A process for analysis of microarray comparative genomics hybridisation studies for bacterial genomes
1 Department of Food and Environmental Safety, Veterinary Laboratories Agency-Weybridge, New Haw, Addlestone, Surrey KT15 3NB, UK
2 South East Wales Trials Unit, Dept. Primary Care and Public Health, School of Medicine, Heath Park, Cardiff University, CF14 4XN, UK
BMC Genomics 2008, 9:53 doi:10.1186/1471-2164-9-53Published: 29 January 2008
Microarray based comparative genomic hybridisation (CGH) experiments have been used to study numerous biological problems including understanding genome plasticity in pathogenic bacteria. Typically such experiments produce large data sets that are difficult for biologists to handle. Although there are some programmes available for interpretation of bacterial transcriptomics data and CGH microarray data for looking at genetic stability in oncogenes, there are none specifically to understand the mosaic nature of bacterial genomes. Consequently a bottle neck still persists in accurate processing and mathematical analysis of these data. To address this shortfall we have produced a simple and robust CGH microarray data analysis process that may be automated in the future to understand bacterial genomic diversity.

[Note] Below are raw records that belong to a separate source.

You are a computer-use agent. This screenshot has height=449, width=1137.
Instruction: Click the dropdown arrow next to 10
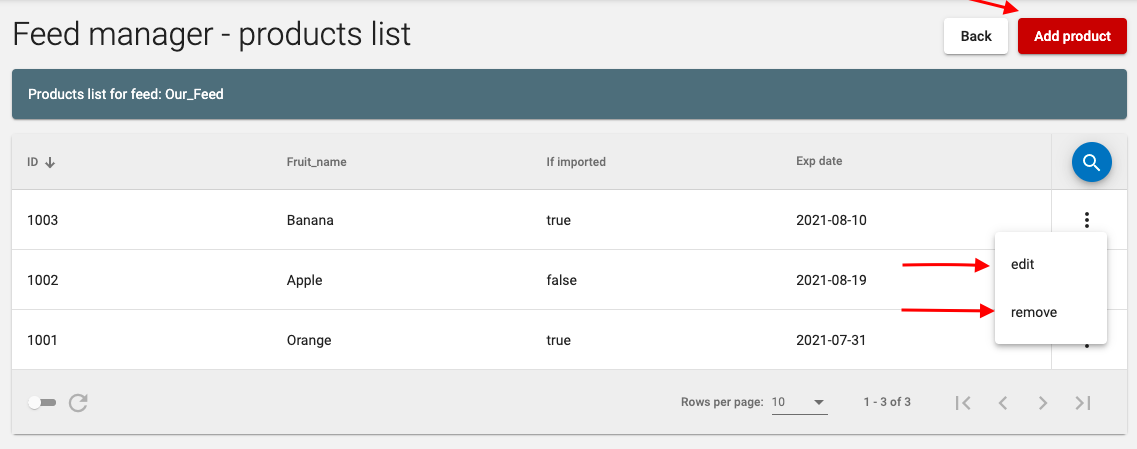(x=819, y=403)
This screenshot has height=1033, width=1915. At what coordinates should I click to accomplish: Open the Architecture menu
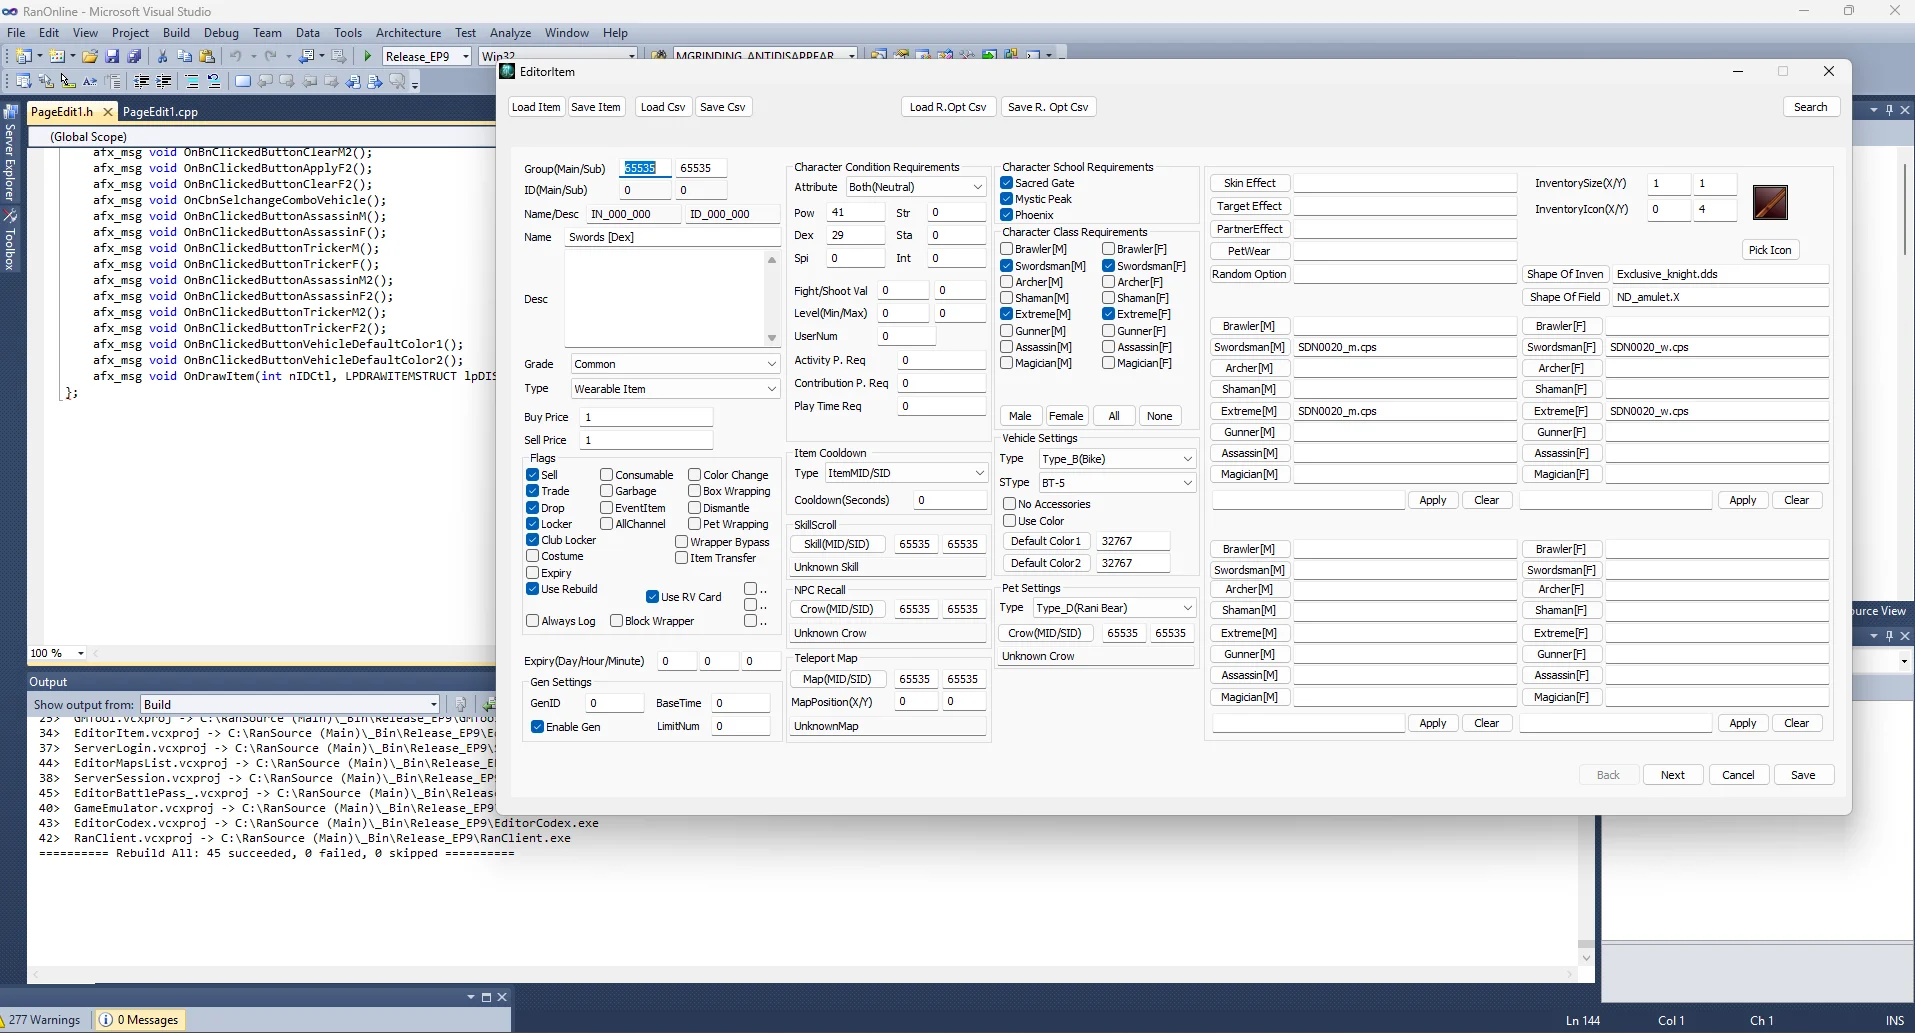(408, 33)
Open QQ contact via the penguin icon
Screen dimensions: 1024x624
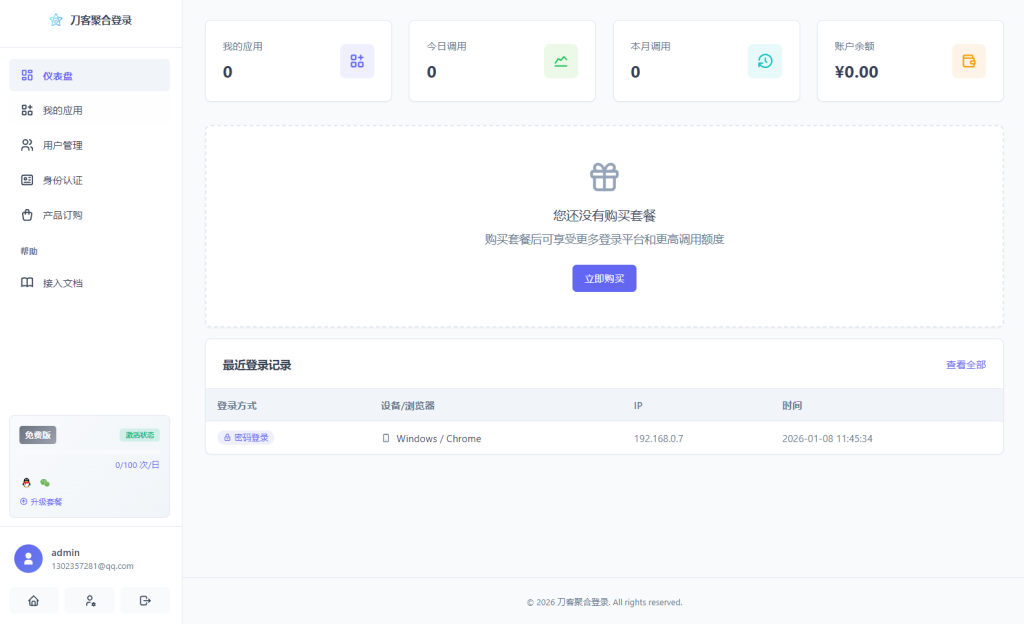tap(25, 482)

The process involves five steps: cleaning, normalisation, estimating gene presence and absence or divergence, validation, and analysis of data from test against three reference strains simultaneously. Each stage of the process is described and we have compared a number of methods available for characterising bacterial genomic diversity, for calculating the cut-off between gene presence and absence or divergence, and shown that a simple dynamic approach using a kernel density estimator performed better than both established, as well as a more sophisticated mixture modelling technique. We have also shown that current methods commonly used for CGH microarray analysis in tumour and cancer cell lines are not appropriate for analysing our data.
After carrying out the analysis and validation for three sequenced Escherichia coli strains, CGH microarray data from 19 E. coli O157 pathogenic test strains were used to demonstrate the benefits of applying this simple and robust process to CGH microarray studies using bacterial genomes.